During emergencies like the ongoing coronavirus outbreak (COVID-19), all construction work must be placed on hold to protect the health of site personnel. Engineering firms must also send their staff home, since even a small office is vulnerable to a contagious disease.
However, activities like project planning and engineering design can continue without meeting in person, thanks to modern information technologies. If the local government allows the electronic submission of project documents, even paperwork and permits can proceed during a health emergency.
Modern design software and collaboration tools can keep projects on track during emergencies.
Implementing Remote Collaboration During a Health Emergency
To keep projects moving during emergencies like the coronavirus outbreak, two main tools are needed:
- Team collaboration software where the project staff can meet virtually, share documents and discuss specific details.
- Engineering design software that supports remote collaboration, with features like cloud-based file storage.
For example, Autodesk Revit can host complete building models in a cloud environment, which means they are not bound to a specific workstation. If all members of the design team have the software and a reliable Internet connection, they can work remotely on the building model. These tools are useful even during normal conditions, since design professionals save plenty of time and fuel by reducing their meetings in person.
Remote collaboration during the COVID-19 outbreak not only benefits architects and engineers. Contractors can continue working on their bids, and any pending documents for projects on hold. Also, real estate developers can continue working on legal and financial aspects of their projects.
In projects that have not reached the construction stage yet, all previous requirements can continue unphased: planning, design and approval. Once the coronavirus emergency is over, the construction phase can be started quickly.
Combining Remote Collaboration Tools with Design Software
The first CAD software only produced 2D drawings, and files were stored locally in computers. This became a problem when emergencies limited access to the office, since project files could not be retrieved easily. A 2D drawing also provides limited information about three-dimensional projects, and this may cause confusion when other team members review drawings for the first time. These two issues are eliminated with Building Information Modeling (BIM) software, which uses three-dimensional models and cloud storage.
- Engineers and architects can access the BIM file through the Internet, and all design changes are reflected on the same building model. This eliminates the confusion of working with different versions.
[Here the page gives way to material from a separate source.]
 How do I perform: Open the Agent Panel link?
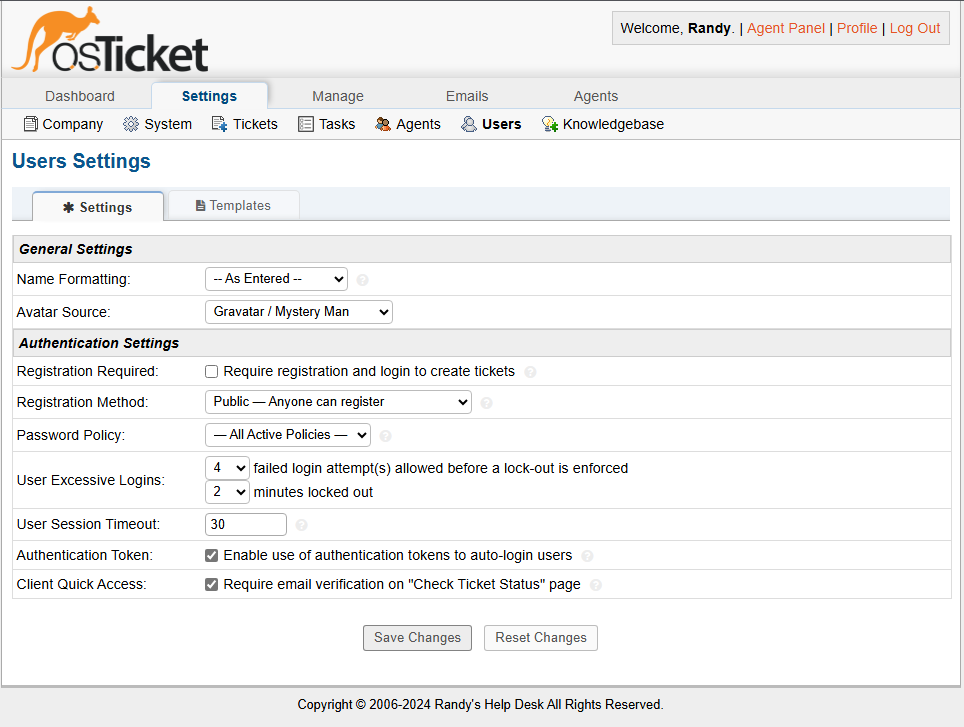click(x=786, y=28)
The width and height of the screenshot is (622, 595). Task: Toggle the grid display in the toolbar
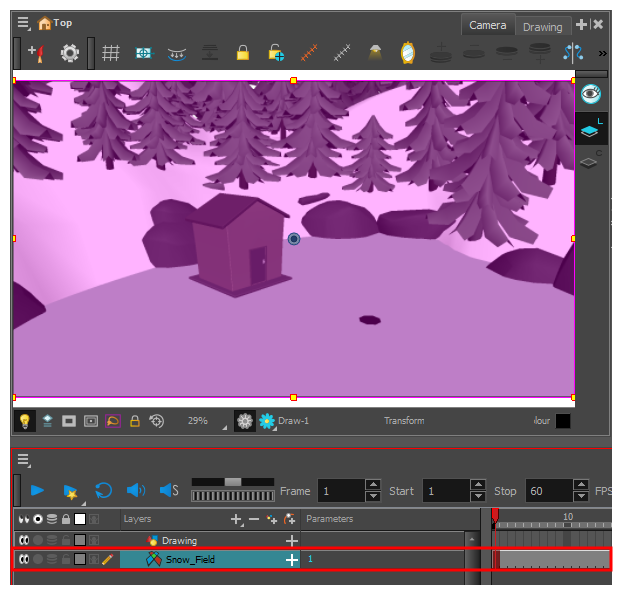click(111, 53)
- For example, when HVAC engineers design the air ducts, they become visible for everyone. When electrical engineers specify conduit runs and circuits, they can avoid overlaps with air ducts.
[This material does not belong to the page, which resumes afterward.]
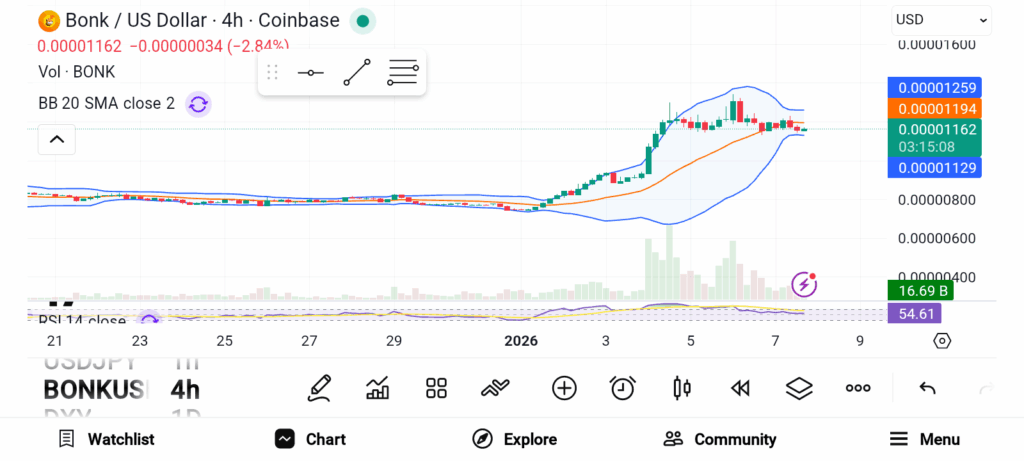1024x461 pixels.
Task: Start bar replay with the rewind icon
Action: (740, 388)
- In the case of the coronavirus outbreak, design professionals can continue working on projects without exposing themselves in meetings.
Modern design software is a powerful tool for creating 3D models and technical documents. However, effective team collaboration requires additional functions that are not normally found in design software. Some examples are videoconferencing, screen sharing and storing large files. However, there are various applications that offer these functions.
Project approvals and construction permits can also continue remotely, as long as the local building department allows electronic submissions. Keep in mind that building departments require paperwork to be completed by a Registered Design Professional (RDP): a Professional Engineer (PE) or Registered Architect (RA). This applies for both physical documents and electronic submissions. Working with an experienced engineering firm is strongly recommended to get projects approved with little or no changes.
Working remotely during the coronavirus outbreak is the socially responsible choice for engineering firms, contractors and developers. This minimizes exposure to the disease among collaborators, since they can avoid commuting and personal interaction.